From the line with "Given: Tap the mail notification icon" to the line with "Task: Print the document using printer icon", retype each line exactly as it stands in the records below, but skip the pictures.
= = = = = = =
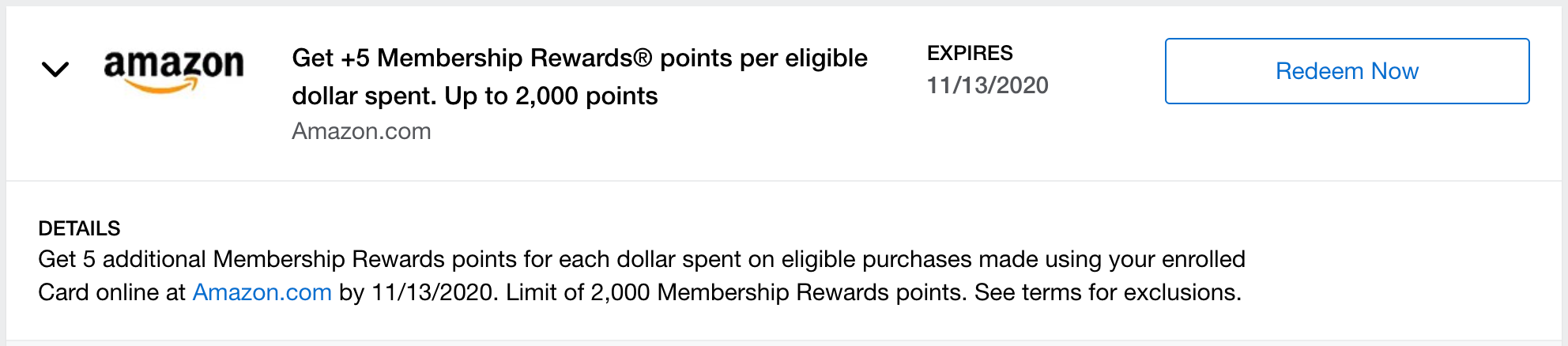This screenshot has height=346, width=1568.
Task: Click the 'by 11/13/2020' date in details
Action: 416,292
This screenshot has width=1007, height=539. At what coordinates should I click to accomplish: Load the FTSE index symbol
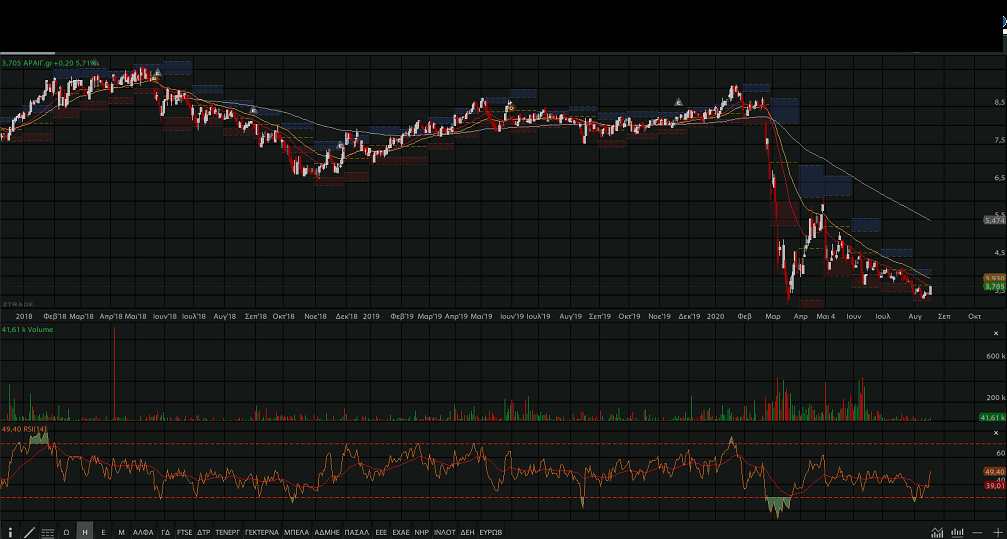coord(184,532)
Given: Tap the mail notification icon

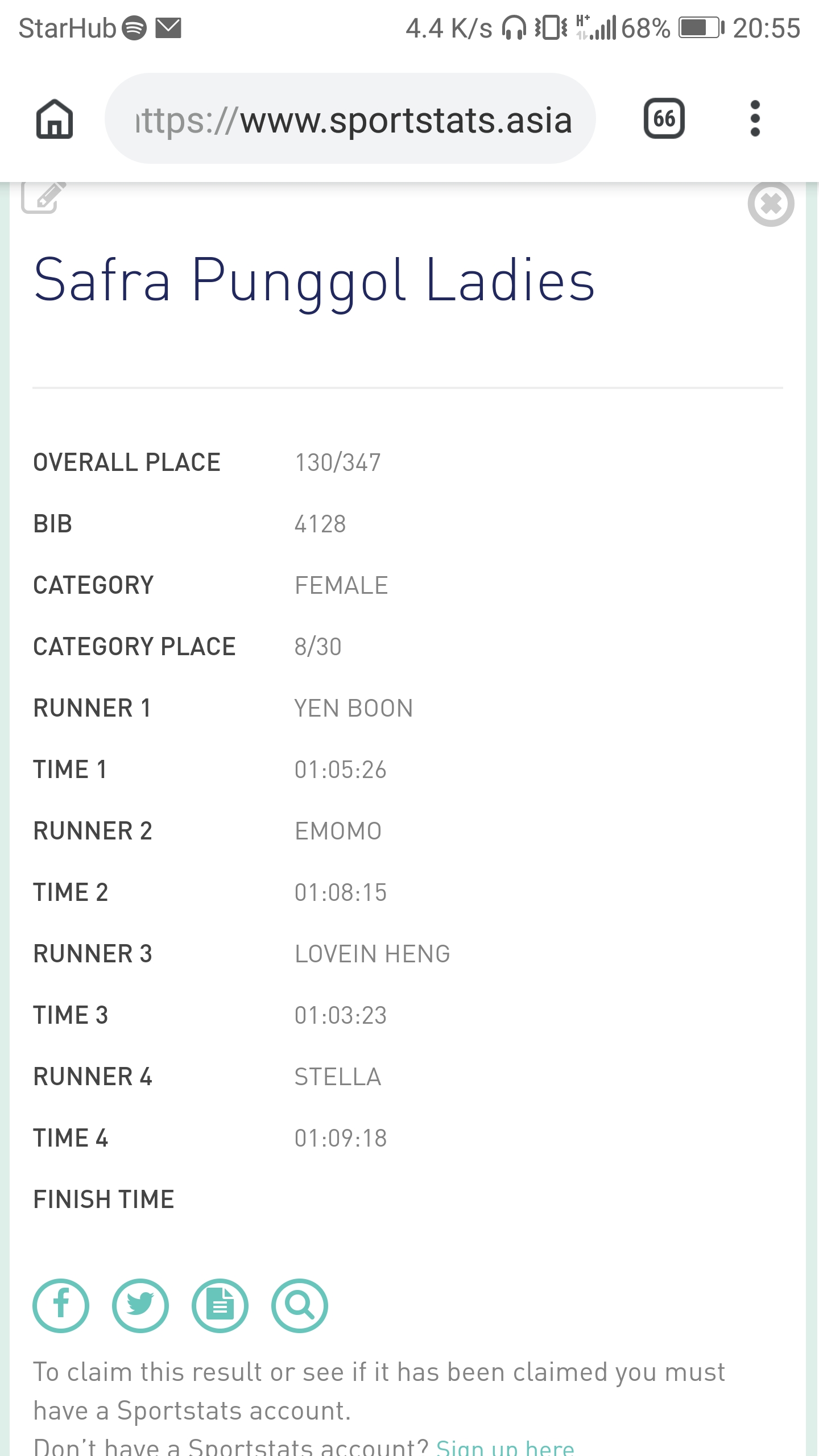Looking at the screenshot, I should (168, 28).
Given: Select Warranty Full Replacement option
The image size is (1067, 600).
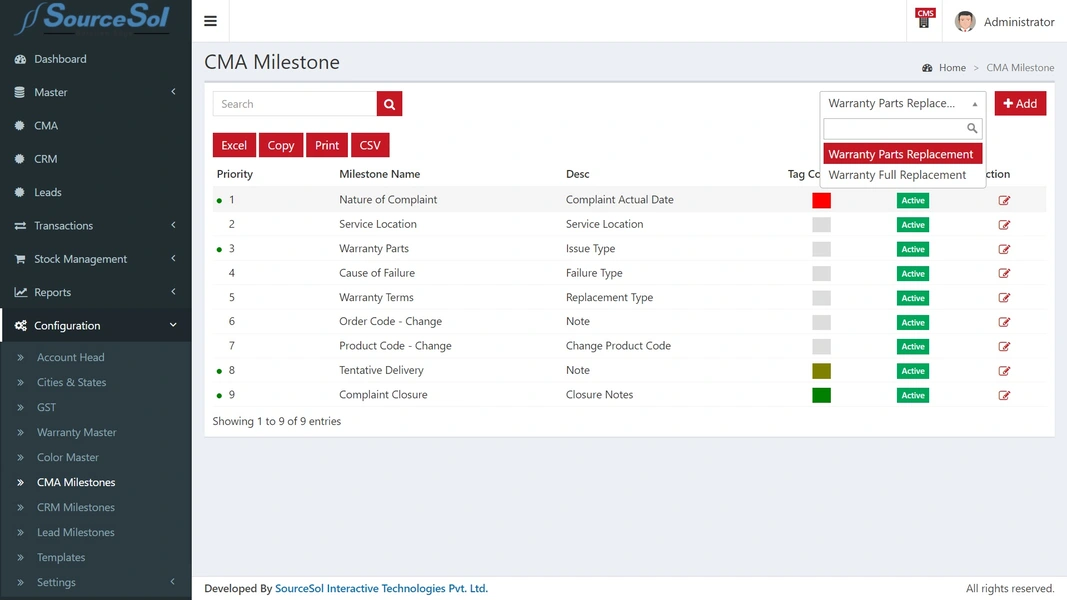Looking at the screenshot, I should (x=897, y=175).
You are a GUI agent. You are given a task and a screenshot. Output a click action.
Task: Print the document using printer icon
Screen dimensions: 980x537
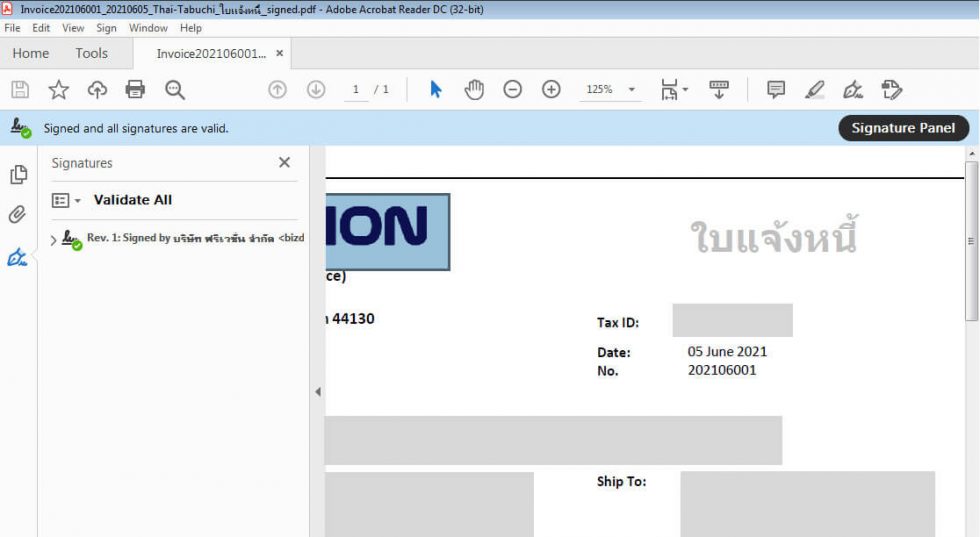(135, 90)
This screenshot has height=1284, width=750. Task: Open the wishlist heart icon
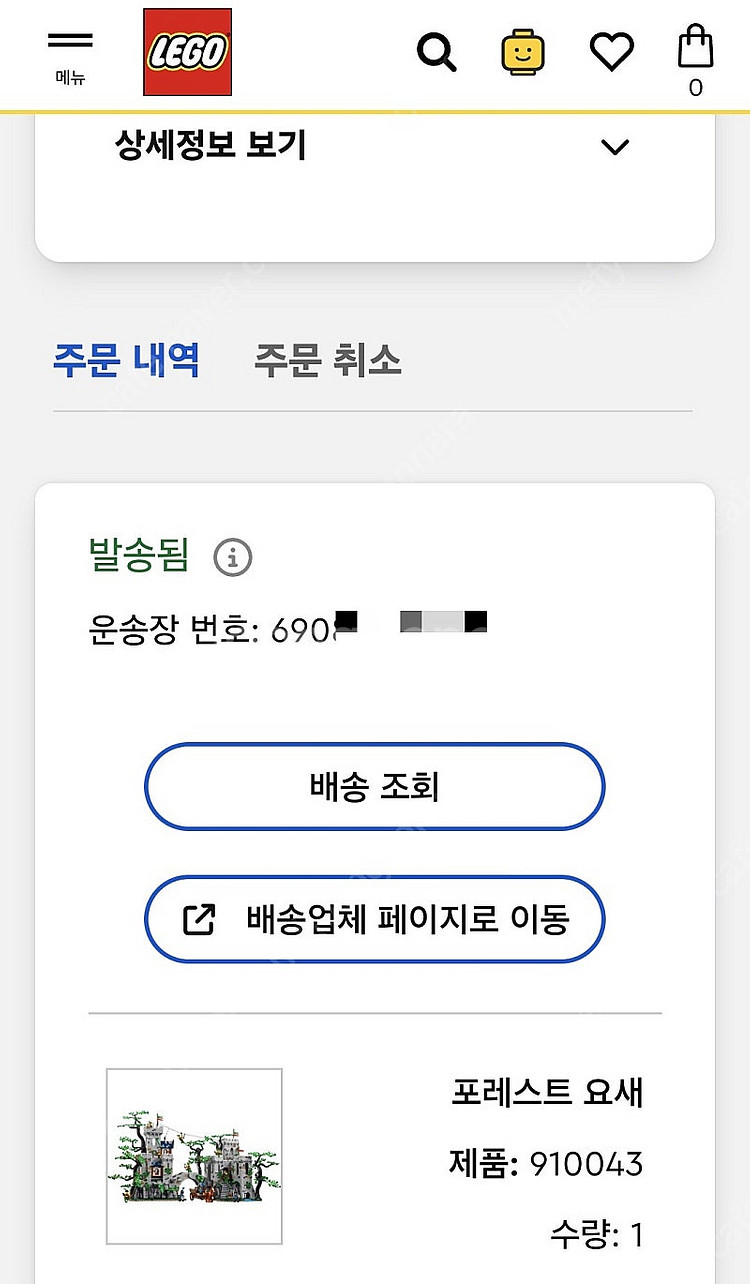(611, 52)
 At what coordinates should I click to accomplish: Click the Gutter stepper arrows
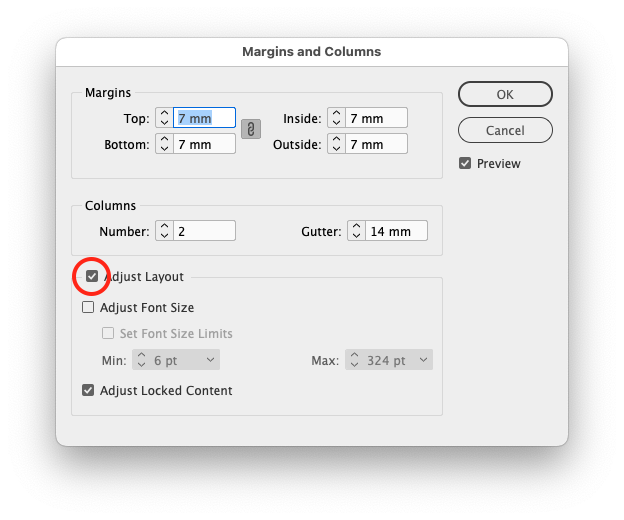(x=356, y=231)
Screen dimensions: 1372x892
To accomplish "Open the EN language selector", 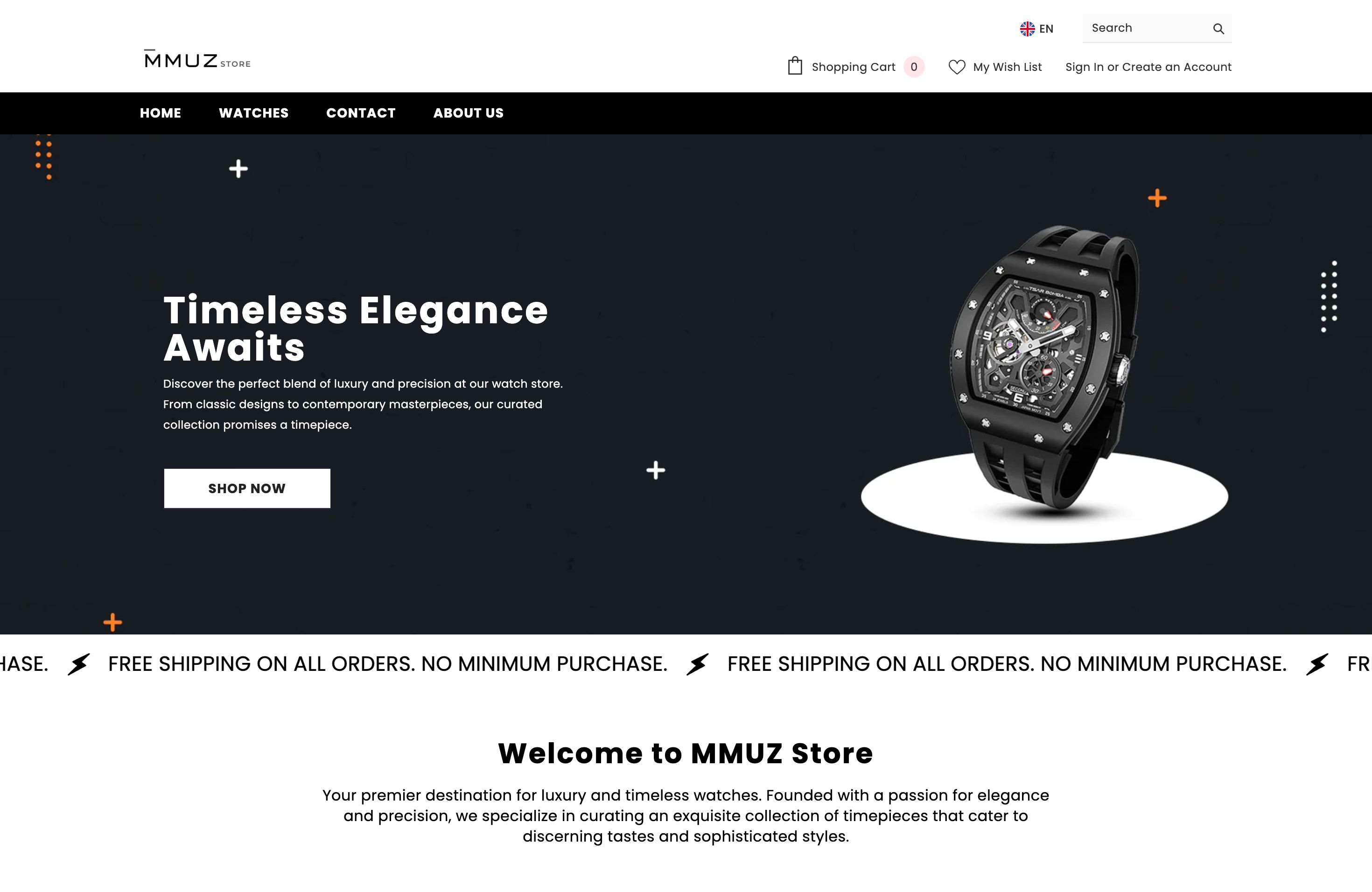I will 1036,29.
= = = = = = =
## Final answer
Given: Tap the mail notification icon

Looking at the screenshot, I should (168, 28).
Given: Select Warranty Full Replacement option
The image size is (1067, 600).
Looking at the screenshot, I should (x=897, y=175).
You are a GUI agent. You are given a task and a screenshot. Output a click action.
Task: Print the document using printer icon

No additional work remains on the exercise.